§ **Task brief**:
Print every record exactly.

§ **Recorded data**:
-=-=-
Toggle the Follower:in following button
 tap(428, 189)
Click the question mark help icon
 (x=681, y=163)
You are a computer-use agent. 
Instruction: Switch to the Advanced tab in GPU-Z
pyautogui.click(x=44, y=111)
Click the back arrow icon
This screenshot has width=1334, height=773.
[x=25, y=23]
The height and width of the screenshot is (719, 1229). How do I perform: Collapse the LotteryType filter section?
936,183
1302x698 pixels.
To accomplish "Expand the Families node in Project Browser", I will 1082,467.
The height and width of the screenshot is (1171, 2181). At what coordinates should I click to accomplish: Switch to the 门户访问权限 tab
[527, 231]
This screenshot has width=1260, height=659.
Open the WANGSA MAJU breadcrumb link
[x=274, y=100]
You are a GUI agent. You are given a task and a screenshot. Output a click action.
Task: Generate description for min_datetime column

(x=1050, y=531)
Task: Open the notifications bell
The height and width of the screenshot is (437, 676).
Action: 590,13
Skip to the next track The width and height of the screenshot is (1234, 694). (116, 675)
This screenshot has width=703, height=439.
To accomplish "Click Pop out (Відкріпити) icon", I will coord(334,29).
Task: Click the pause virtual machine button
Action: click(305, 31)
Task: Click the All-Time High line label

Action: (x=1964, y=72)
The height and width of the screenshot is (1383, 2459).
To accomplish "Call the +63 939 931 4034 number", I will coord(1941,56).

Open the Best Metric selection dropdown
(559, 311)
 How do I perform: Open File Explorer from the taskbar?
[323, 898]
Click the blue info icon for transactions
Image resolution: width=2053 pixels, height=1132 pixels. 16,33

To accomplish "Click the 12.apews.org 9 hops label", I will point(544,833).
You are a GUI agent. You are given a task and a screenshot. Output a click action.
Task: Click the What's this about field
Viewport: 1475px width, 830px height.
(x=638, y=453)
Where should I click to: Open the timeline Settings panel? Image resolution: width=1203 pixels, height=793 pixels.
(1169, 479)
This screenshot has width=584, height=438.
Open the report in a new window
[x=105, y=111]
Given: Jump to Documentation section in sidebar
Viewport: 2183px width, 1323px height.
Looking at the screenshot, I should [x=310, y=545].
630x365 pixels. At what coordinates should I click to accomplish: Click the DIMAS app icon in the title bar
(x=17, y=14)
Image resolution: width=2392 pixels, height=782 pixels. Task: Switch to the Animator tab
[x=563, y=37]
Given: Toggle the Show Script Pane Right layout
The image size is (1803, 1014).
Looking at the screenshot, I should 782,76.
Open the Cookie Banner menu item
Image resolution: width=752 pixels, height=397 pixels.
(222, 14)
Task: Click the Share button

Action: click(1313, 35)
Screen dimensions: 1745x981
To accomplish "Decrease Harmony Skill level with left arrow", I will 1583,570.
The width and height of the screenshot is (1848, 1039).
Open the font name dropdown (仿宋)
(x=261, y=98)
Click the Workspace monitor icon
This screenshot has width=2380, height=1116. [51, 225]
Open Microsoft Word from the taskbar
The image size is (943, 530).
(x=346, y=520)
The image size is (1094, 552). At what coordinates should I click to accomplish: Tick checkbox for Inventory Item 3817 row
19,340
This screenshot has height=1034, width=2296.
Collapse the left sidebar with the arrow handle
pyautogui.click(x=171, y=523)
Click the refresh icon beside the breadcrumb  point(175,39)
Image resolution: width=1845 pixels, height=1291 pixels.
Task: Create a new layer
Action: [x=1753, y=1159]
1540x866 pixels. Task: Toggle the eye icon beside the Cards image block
-=-=-
§ **Exercise answer**:
Toggle the Follower:in following button
 tap(428, 189)
Click the question mark help icon
 (x=681, y=163)
You are a computer-use agent. 
Instruction: Switch to the Advanced tab in GPU-Z
pyautogui.click(x=44, y=111)
Click the back arrow icon
This screenshot has width=1334, height=773.
[x=25, y=23]
The height and width of the screenshot is (719, 1229). How do I perform: Collapse the LotteryType filter section?
936,183
1302x698 pixels.
To accomplish "Expand the Families node in Project Browser", I will 1082,467.
The height and width of the screenshot is (1171, 2181). At what coordinates should I click to accomplish: Switch to the 门户访问权限 tab
[527, 231]
This screenshot has width=1260, height=659.
Open the WANGSA MAJU breadcrumb link
[x=274, y=100]
You are a GUI agent. You are given a task and a screenshot. Output a click action.
Task: Generate description for min_datetime column

(x=1050, y=531)
Task: Open the notifications bell
The height and width of the screenshot is (437, 676).
Action: 590,13
Skip to the next track The width and height of the screenshot is (1234, 694). (116, 675)
This screenshot has width=703, height=439.
To accomplish "Click Pop out (Відкріпити) icon", I will coord(334,29).
Task: Click the pause virtual machine button
Action: click(305, 31)
Task: Click the All-Time High line label

Action: (x=1964, y=72)
The height and width of the screenshot is (1383, 2459).
To accomplish "Call the +63 939 931 4034 number", I will coord(1941,56).

Open the Best Metric selection dropdown
(559, 311)
 How do I perform: Open File Explorer from the taskbar?
[323, 898]
Click the blue info icon for transactions
Image resolution: width=2053 pixels, height=1132 pixels. 16,33

To accomplish "Click the 12.apews.org 9 hops label", I will point(544,833).
You are a GUI agent. You are given a task and a screenshot. Output a click action.
Task: Click the What's this about field
Viewport: 1475px width, 830px height.
(x=638, y=453)
Where should I click to: Open the timeline Settings panel? Image resolution: width=1203 pixels, height=793 pixels.
(1169, 479)
This screenshot has width=584, height=438.
Open the report in a new window
[x=105, y=111]
Given: Jump to Documentation section in sidebar
Viewport: 2183px width, 1323px height.
Looking at the screenshot, I should [x=310, y=545].
630x365 pixels. At what coordinates should I click to accomplish: Click the DIMAS app icon in the title bar
(x=17, y=14)
Image resolution: width=2392 pixels, height=782 pixels. Task: Switch to the Animator tab
[x=563, y=37]
Given: Toggle the Show Script Pane Right layout
The image size is (1803, 1014).
Looking at the screenshot, I should 782,76.
Open the Cookie Banner menu item
Image resolution: width=752 pixels, height=397 pixels.
(222, 14)
Task: Click the Share button

Action: click(1313, 35)
Screen dimensions: 1745x981
To accomplish "Decrease Harmony Skill level with left arrow", I will 1583,570.
The width and height of the screenshot is (1848, 1039).
Open the font name dropdown (仿宋)
(x=261, y=98)
Click the Workspace monitor icon
This screenshot has width=2380, height=1116. [51, 225]
Open Microsoft Word from the taskbar
The image size is (943, 530).
(x=346, y=520)
The image size is (1094, 552). At what coordinates should I click to accomplish: Tick checkbox for Inventory Item 3817 row
19,340
This screenshot has height=1034, width=2296.
Collapse the left sidebar with the arrow handle
pyautogui.click(x=171, y=523)
Click the refresh icon beside the breadcrumb  point(175,39)
Image resolution: width=1845 pixels, height=1291 pixels.
Task: Create a new layer
Action: [x=1753, y=1159]
1540x866 pixels. Task: Toggle the eye icon beside the Cards image block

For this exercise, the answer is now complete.